Grundlagen - Kinetik - SN2 - SN1 - Konkurrenz

Grundlegendes

Wenn ein Nucleophil Y mit einer organischen Verbindung R-X reagiert, dann stellt sich die Frage, ob die Reaktion nach dem SN1-Mechanismus oder nach dem SN2-Mechanismus abläuft. Beide Mechanismen sind theoretisch denkbar. Es ist sogar ein völlig anderer Reaktionstyp denkbar, nämlich die Eliminierung, wie wir später noch sehen werden.

Welcher Mechanismus tatsächlich stattfindet, hängt von mehreren Faktoren ab.

Art des Substrats R-X

Primäre Substrate wie 1-Brombutan reagieren bevorzugt nach dem SN2-Mechanismus, tertiäre Substrate wie 2-Methyl-2-brompropan dagegen bevorzugt nach dem SN1-Mechanismus.

Gesammelte Daten:
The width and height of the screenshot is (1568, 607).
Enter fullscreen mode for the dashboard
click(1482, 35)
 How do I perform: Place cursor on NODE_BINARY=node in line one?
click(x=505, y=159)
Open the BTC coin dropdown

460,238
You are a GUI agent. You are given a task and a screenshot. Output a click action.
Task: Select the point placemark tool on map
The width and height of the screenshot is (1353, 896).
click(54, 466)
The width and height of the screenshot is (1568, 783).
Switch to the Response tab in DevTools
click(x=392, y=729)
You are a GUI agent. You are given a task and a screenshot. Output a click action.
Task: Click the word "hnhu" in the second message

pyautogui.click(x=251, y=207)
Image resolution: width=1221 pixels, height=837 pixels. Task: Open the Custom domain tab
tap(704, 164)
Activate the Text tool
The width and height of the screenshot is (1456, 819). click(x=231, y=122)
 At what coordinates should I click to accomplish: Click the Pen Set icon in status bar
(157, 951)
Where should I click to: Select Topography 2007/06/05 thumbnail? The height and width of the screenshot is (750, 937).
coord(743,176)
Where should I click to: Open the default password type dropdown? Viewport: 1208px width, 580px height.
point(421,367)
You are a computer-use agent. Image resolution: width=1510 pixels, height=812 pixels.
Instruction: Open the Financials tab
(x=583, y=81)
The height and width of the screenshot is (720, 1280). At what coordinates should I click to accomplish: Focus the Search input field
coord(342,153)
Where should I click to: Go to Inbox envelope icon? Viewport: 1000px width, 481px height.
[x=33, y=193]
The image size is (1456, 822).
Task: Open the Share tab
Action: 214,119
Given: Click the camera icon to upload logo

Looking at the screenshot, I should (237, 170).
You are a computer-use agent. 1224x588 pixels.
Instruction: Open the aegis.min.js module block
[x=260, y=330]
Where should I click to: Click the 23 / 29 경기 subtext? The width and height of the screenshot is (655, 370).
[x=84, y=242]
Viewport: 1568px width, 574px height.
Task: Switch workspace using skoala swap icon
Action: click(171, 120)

## Aufgabenstellung
Geben Sie den Text zur Konkurrenz von SN1- und SN2-Mechanismus vollständig und wortgetreu wieder.

## Ausgearbeitete Lösung
Grundlagen - Kinetik - SN2 - SN1 - Konkurrenz

Grundlegendes

Wenn ein Nucleophil Y mit einer organischen Verbindung R-X reagiert, dann stellt sich die Frage, ob die Reaktion nach dem SN1-Mechanismus oder nach dem SN2-Mechanismus abläuft. Beide Mechanismen sind theoretisch denkbar. Es ist sogar ein völlig anderer Reaktionstyp denkbar, nämlich die Eliminierung, wie wir später noch sehen werden.

Welcher Mechanismus tatsächlich stattfindet, hängt von mehreren Faktoren ab.

Art des Substrats R-X

Primäre Substrate wie 1-Brombutan reagieren bevorzugt nach dem SN2-Mechanismus, tertiäre Substrate wie 2-Methyl-2-brompropan dagegen bevorzugt nach dem SN1-Mechanismus.